Russian invasion of Ukraine affects Eastern European economies - EBRD
The Russian invasion of Ukraine has increased the cost of sovereign borrowing for ten Eastern EU members, raising costs by approximately half a percentage point since the beginning of the war, according to the EBRD (European Bank for Reconstruction and Development) forecast.
"You see the impact of the war on central Europe. Many governments are openly talking about their fear of being attacked and that certainly is a signal that is received by the markets," said EBRD Chief Economist Beata Javorcik in an interview with Bloomberg.
According to the EBRD, the debt spread to five-year German bonds for EU countries in the EBRD region sharply increased after the war began and remains above 100 basis points.
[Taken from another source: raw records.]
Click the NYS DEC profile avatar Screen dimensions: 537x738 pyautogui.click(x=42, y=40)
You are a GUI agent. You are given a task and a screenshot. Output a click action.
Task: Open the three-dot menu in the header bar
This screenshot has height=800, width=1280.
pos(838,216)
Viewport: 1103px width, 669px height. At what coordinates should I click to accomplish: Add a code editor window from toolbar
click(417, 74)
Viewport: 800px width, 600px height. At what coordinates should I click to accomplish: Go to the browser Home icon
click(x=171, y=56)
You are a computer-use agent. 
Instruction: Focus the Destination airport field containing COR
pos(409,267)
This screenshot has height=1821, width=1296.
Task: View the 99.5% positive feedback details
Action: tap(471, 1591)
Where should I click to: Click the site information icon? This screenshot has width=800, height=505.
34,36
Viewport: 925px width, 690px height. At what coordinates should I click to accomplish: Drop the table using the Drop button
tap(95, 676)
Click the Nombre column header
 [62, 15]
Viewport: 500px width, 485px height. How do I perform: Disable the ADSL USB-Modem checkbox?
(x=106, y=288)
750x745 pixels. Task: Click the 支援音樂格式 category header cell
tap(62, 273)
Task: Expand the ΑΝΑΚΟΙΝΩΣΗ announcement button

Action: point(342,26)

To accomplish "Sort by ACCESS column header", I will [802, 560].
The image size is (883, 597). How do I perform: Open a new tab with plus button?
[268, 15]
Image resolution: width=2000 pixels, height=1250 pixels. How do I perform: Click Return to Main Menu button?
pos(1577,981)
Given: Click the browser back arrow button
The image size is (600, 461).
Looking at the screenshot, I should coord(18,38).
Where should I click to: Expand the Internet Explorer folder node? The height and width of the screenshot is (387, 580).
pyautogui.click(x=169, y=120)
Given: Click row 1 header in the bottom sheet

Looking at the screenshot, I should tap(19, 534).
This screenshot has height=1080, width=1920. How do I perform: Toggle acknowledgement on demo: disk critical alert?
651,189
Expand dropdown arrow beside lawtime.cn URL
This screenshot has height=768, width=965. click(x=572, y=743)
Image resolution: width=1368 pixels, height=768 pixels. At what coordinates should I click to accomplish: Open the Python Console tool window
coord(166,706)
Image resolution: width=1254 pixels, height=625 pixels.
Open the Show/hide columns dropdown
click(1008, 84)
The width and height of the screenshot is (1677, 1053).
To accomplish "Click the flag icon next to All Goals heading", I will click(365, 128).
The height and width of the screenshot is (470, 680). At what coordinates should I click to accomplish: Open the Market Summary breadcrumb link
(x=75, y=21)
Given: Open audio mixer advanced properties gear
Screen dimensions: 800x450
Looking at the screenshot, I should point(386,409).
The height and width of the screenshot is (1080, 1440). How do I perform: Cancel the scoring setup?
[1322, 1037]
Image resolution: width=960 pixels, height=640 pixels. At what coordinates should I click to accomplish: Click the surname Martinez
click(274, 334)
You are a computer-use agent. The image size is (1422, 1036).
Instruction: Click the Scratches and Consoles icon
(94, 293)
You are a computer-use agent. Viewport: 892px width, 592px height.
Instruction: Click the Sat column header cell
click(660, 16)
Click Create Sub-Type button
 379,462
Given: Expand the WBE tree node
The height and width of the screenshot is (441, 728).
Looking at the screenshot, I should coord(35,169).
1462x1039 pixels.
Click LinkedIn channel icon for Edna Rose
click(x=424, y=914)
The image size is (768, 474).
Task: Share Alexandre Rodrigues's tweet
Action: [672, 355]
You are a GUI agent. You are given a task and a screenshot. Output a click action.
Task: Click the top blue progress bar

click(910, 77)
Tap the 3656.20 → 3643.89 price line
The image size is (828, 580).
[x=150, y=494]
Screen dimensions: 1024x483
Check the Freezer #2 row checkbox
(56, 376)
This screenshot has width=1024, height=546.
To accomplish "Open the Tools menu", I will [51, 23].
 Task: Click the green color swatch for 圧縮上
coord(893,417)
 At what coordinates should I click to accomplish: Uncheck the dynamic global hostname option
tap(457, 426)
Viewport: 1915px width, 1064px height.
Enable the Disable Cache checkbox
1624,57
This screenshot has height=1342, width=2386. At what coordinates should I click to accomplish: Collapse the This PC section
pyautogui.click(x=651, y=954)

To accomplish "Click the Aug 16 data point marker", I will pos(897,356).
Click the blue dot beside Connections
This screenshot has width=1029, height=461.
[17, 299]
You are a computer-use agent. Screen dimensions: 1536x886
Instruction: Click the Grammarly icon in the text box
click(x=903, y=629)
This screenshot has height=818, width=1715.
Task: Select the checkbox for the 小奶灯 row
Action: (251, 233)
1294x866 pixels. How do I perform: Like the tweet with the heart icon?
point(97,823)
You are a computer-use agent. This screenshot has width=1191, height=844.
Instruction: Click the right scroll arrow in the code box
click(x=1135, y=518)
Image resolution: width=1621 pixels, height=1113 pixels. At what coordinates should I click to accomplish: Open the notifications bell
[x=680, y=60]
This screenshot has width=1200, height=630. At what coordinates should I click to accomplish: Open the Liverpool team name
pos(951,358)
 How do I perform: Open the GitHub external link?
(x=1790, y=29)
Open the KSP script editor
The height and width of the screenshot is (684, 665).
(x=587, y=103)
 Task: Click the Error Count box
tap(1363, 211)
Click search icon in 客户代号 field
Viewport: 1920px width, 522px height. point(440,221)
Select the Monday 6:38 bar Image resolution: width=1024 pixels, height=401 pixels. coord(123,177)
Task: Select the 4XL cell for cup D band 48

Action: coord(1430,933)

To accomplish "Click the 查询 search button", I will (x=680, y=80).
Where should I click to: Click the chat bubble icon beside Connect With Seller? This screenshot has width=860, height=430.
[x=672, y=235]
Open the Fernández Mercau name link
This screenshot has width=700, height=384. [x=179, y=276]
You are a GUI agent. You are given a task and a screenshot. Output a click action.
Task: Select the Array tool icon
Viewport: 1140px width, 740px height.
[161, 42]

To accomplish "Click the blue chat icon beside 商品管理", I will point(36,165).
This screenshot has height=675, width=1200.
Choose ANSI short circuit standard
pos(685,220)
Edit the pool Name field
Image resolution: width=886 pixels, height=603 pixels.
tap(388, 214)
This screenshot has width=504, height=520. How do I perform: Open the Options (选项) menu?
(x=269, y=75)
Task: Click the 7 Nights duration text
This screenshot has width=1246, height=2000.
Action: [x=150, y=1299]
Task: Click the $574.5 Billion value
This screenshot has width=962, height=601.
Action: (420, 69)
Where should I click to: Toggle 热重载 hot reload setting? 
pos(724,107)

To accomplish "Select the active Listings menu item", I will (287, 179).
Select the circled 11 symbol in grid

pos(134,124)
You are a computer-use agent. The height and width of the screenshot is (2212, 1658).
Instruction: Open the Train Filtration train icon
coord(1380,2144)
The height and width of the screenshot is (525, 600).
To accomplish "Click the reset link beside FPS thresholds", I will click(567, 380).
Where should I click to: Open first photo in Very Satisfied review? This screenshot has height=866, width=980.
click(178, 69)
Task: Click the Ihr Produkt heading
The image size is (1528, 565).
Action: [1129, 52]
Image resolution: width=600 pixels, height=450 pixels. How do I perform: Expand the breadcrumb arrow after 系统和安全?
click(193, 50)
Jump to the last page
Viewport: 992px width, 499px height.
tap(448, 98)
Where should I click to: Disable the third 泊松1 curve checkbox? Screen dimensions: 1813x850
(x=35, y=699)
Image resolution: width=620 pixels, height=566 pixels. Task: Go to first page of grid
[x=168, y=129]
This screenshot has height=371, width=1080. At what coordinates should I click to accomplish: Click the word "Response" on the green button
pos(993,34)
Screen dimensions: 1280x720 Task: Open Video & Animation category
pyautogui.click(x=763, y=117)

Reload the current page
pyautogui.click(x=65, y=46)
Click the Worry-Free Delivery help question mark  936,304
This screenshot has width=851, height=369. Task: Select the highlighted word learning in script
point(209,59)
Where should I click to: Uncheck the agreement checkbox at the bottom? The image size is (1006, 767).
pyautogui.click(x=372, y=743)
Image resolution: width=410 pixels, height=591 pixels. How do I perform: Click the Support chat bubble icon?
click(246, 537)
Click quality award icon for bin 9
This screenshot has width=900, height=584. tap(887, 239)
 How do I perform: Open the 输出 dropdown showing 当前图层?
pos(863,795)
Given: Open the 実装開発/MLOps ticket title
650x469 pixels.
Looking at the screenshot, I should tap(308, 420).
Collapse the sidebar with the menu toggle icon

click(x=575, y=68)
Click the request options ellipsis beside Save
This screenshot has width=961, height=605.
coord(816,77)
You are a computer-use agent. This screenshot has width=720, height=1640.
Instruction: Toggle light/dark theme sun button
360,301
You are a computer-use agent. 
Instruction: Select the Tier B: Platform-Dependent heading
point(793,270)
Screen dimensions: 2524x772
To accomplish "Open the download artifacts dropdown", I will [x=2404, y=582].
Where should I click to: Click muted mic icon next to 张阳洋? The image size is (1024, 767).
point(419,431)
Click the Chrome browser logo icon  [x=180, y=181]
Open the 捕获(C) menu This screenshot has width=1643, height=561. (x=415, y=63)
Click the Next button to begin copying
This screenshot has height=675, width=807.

This includes countries such as Poland, Hungary, Croatia, and Latvia.
The report states that in the EBRD regions overall, the median yield on five-year government bonds has increased by three percentage points from the start of February 2022, when the war began, to mid-April 2024. The EBRD operates in around 40 countries across three continents, from the EU's east to Central Asia.
Mitigating role of EU membership
Eastern members of the European Union have been among the strongest critics of Russia's invasion of Ukraine, advocating for tougher sanctions and providing military aid to Kyiv. According to the EBRD, while their geographical proximity to the conflict has increased borrowing costs, EU membership has significantly raised living standards.
According to Javorcik, for the eight Eastern European countries that joined the EU in 2004, membership has been a huge success. Their economies now account for 50% of Germany's GDP per capita compared to 26% in 2003. According to the report, about half of this growth is attributed to the effect of joining the bloc.
"It’s no wonder that other countries are interested in EU accession," Javorcik said.
EBRD forecast
The European Bank for Reconstruction and Development predicts that Ukraine's economy will grow by 3.0% in 2024. This figure aligns with the forecast for the entire region where the bank operates.